Both Ms Thynne and Ms Armstrong also buy a lot of clothes online, from places such as Asos, Pretty Little Things and Missguided.
Young men the BBC spoke to had a similarly negative impression of Topman.
"It's definitely less popular - they're quite behind what men want to wear," says university student Ben Reynolds, 19.
"It's generic - you get your essentials from Topman like black t-shirts or jeans, but if you want more fashionable stuff you go to Urban Outfitters."
Threat from sports brands
Their views don't come as a surprise to Maureen Hinton, retail research director at GlobalData, because fashion retailers are now facing much stronger competition from newer brands.
"Topshop tends to be more expensive than its competitors but it doesn't have the fashion kudos anymore - if you're paying a premium, it isn't exactly worth it now," she tells the BBC.
"And Miss Selfridge is quite niche [in its appeal]."
Ms Hinton cites former Topshop brand director Jane Shepherdson as a "visionary" leader who marketed the brand "strongly". Without strong leadership, a strong brand identity and a lack of investment, she feels that the retailer is floundering.
And then there's the threat from sportswear brands.
"Another factor in diluting the sales of these secondary fashion brands is how strong the sports brands have become with athleisure fashion," she says.
Ms Hinton says sports brands such as Adidas and Nike are now competing directly with fashion brands: "The spending is being spread across more retailers. Topshop is not top of the list anymore."
Mixed marketing messages
Natalie Berg, retail analyst at NBK Retail, feels that Topshop and Miss Selfridge have fallen behind in popularity because they haven't been as aggressive in embracing technology as other retailers have.
"Topshop is an iconic brand but its main problem is that it hasn't followed the customer. It's still too reliant on concessions in department stores when it should really be focused on the 21st Century version - online marketplaces and social commerce," she says.
"Partnering with Asos is a great move but they're clutching at straws now, this is something they should have done years ago."
And although Topshop's flagship store in Oxford Street, London features experiences galore, this same strategy is not implemented across the rest of its outlets.
Simon Penson, founder and managing director of UK-based digital content marketing agency, Zazzle Media, disagrees with Ms Berg about Topshop's use of technology.

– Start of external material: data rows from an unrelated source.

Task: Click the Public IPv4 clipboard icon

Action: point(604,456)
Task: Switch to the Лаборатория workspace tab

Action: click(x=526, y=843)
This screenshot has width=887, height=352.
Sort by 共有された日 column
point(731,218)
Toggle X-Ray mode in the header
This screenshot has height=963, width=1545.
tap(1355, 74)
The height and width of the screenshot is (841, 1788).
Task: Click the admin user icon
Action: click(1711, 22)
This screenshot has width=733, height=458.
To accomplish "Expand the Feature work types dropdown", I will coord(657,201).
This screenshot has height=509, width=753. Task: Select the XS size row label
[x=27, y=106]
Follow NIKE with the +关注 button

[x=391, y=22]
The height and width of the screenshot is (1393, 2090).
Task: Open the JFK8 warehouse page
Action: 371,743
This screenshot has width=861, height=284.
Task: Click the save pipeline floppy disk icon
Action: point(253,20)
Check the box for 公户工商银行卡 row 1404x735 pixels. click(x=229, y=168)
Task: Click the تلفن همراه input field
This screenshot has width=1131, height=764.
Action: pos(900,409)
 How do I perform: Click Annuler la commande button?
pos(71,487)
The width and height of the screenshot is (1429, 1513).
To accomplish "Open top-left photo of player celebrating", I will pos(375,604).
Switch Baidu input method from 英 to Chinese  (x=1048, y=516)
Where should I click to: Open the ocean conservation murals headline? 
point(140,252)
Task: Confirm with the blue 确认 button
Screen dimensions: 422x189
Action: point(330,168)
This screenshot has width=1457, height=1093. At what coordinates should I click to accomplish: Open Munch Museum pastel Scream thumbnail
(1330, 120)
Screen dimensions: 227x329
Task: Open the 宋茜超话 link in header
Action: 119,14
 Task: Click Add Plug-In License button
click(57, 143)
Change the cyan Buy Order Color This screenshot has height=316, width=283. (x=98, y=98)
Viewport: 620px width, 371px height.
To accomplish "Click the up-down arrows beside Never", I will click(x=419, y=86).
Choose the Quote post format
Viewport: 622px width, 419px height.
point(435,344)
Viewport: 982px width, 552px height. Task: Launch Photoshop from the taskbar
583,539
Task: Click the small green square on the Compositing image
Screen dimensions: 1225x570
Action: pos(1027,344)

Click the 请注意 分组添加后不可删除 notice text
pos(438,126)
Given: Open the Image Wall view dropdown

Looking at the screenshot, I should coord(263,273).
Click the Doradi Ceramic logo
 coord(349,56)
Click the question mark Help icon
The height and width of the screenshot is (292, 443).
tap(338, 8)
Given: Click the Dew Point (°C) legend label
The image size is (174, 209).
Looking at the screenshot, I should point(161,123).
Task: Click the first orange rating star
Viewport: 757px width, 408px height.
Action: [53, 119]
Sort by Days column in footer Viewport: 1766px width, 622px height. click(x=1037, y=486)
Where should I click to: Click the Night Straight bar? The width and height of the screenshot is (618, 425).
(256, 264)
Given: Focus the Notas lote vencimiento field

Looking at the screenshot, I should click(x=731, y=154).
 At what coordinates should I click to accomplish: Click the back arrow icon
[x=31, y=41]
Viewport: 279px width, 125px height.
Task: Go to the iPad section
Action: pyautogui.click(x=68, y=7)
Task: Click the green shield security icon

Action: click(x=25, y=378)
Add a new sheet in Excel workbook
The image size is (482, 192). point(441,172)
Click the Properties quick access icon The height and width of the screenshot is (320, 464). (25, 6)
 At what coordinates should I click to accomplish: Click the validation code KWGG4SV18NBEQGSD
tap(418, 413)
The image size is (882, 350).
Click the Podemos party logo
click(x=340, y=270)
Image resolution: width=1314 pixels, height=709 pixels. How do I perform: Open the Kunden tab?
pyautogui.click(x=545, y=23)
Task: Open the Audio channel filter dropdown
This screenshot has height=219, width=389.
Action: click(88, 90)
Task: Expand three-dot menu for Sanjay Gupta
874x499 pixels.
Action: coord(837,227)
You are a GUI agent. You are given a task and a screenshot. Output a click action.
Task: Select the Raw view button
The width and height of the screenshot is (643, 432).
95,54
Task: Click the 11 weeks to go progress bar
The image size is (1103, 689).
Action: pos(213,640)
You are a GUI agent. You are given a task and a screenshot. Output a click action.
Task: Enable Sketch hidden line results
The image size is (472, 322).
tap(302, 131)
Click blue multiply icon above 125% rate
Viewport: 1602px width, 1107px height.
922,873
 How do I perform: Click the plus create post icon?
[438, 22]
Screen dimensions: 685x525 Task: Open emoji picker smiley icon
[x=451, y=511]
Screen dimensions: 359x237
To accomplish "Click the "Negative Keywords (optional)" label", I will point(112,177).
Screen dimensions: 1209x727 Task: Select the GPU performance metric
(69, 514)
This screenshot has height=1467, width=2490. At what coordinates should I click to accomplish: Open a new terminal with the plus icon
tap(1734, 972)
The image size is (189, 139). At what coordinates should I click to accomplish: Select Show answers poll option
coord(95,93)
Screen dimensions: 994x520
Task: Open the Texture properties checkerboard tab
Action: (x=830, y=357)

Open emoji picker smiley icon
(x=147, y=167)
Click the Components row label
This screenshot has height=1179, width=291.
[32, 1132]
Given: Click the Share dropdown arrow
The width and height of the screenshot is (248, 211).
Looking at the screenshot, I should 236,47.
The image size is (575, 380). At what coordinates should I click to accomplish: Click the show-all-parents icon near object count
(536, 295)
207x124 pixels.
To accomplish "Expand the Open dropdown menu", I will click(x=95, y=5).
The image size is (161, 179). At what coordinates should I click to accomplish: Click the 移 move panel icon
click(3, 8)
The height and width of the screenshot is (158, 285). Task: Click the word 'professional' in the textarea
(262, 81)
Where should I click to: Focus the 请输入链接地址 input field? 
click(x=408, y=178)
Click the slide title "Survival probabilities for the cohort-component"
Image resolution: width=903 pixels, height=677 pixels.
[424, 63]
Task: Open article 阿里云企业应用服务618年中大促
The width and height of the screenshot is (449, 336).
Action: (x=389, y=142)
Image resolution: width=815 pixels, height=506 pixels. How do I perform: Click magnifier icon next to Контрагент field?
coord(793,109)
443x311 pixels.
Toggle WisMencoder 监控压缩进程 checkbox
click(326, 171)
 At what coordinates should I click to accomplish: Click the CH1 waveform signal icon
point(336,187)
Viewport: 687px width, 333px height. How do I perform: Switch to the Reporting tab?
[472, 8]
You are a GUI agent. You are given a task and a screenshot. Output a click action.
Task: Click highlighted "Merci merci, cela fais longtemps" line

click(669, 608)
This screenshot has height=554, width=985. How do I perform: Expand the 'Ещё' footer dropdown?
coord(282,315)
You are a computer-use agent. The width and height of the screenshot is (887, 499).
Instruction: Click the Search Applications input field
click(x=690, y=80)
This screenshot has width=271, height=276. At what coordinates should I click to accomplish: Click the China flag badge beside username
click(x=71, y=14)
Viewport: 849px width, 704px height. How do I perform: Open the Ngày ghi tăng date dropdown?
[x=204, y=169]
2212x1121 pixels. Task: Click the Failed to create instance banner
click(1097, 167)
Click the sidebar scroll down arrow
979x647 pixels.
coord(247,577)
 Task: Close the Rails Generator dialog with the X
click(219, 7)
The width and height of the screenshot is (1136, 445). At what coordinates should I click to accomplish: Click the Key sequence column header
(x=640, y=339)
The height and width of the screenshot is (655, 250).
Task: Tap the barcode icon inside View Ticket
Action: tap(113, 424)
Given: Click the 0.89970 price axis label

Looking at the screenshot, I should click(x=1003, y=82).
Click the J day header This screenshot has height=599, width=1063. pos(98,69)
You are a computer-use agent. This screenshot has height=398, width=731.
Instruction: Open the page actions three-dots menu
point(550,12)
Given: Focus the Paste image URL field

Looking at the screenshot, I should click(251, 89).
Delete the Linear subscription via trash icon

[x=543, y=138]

Topshop was one of the first retailers to launch an app. The real problem, he says, is that Topshop "doesn't have a cohesive marketing approach".
He feels the retailer has also missed a trick by not collaborating with influencers on collections.
"They should have clarified a digital approach and an in-store approach that would work together," he says.
According to Zazzle Media, online brands Boohoo and Asos, as well as High Street retailer New Look, began using digital marketing features like catwalk videos and inspirational photo collections featuring outfit ideas in 2011 and 2012 respectively to promote products.
In comparison, Topshop's website still doesn't have catwalk videos, and its photo collection section - showing models in various outfits - is less sophisticated than other websites.
The Philip Green factor
But it's not just about the clothes.
In recent years, Arcadia's chief executive Sir Philip Green has been in the media a lot - with allegations, which he denies - of sexual harassment and anti-feminist views.
With the digital age, all of this information is readily accessible online, and some young people have told the BBC that they no longer feel comfortable supporting brands owned by Sir Philip.
"Generation Z tends to stick with their morals more than any other generation when it comes to purchases, and they exercise brand loyalty more than anyone else," says Mr Penson.
Jamie Windust, 22, a popular influencer on Instagram with over 27,000 followers, who has collaborated with Asos in the past on campaigns targeting the LGBTQ+ community, tells the BBC:
"I have noticed I'm cutting down - I try to shop where my ethics lie. I get sent a lot of stuff from High Street brands, but I tend to shop either vintage or charity shop.
"When working with brands, it really depends on the message behind the campaign."